Logistic Regression and the Overfit
The Overfit IMV can be computed by basing calculation on the in-sample values used to generate probabilities rather than out-of-sample values. Let’s see how it can be computed and used to understand estimation quality as a function of sample size with logistic regression.

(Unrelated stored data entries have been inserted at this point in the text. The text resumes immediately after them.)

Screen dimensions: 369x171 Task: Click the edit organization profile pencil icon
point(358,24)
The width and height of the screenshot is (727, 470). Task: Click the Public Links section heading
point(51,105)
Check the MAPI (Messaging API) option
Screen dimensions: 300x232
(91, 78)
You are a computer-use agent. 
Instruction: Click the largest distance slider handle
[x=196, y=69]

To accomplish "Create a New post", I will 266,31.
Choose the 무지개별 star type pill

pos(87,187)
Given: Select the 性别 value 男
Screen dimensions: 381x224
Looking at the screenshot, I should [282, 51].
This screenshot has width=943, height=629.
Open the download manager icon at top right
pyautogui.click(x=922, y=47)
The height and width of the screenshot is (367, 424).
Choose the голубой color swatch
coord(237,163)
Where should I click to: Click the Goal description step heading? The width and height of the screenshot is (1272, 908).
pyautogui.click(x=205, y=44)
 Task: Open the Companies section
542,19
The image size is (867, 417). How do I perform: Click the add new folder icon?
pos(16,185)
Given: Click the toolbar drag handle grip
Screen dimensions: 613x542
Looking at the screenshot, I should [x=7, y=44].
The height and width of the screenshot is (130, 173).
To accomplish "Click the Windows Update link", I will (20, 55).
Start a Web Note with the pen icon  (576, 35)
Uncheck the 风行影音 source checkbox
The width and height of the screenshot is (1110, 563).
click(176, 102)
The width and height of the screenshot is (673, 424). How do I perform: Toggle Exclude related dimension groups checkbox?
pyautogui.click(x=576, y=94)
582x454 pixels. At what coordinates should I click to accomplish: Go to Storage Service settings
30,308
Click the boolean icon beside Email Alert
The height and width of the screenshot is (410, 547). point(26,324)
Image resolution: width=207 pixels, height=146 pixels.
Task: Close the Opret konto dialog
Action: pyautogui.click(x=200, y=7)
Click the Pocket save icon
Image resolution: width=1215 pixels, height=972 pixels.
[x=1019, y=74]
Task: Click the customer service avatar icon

We again consider the logistic regression model \[p=\Pr(y=1)=\frac{1}{1+\text{exp}(-(b_0+b_1 x))}.\] We generate \(y\) based on a sample of \(x\) values. We’ll consider two models: the correct model \(p_1=\Pr(y=1)=\frac{1}{1+\text{exp}(-(b_0+b_1 x))}\) and an incorrectly specified alternative that includes a quadratic term \(p_2=\Pr(y=1)=\frac{1}{1+\text{exp}(-(b_0+b_1 x+b_2 x^2))}.\) We’ll be interested in the IMV comparing \(p_1\) and \(p_2\); the estimates \(\hat{p}_1\) should be better given that they are based on the correctly specified model but we shall see that, especially in small samples, this will not always be the case. The Overfit IMV will be calculated based on \(y\) values that are used to estimate the model rather than new \(y_2\) outcomes.
Notes:
When we use the in-sample \(y\) values (the red dots and curve), the IMV values are typically greater than zero. A naive interpretation might be that this implies the quadratic term is helping us to better model the results.
When we turn to the out-of-sample data, we see that this is not so. The blue curve is below zero suggesting that the \(p_2\) predictions are worse than \(p_1\) when it comes to predicting new data. The red results are simply due to overfitting.
The differences diminish as sample size increases suggesting that overfitting will be a bigger problem with (relatively; depending on model complexity) smaller samples.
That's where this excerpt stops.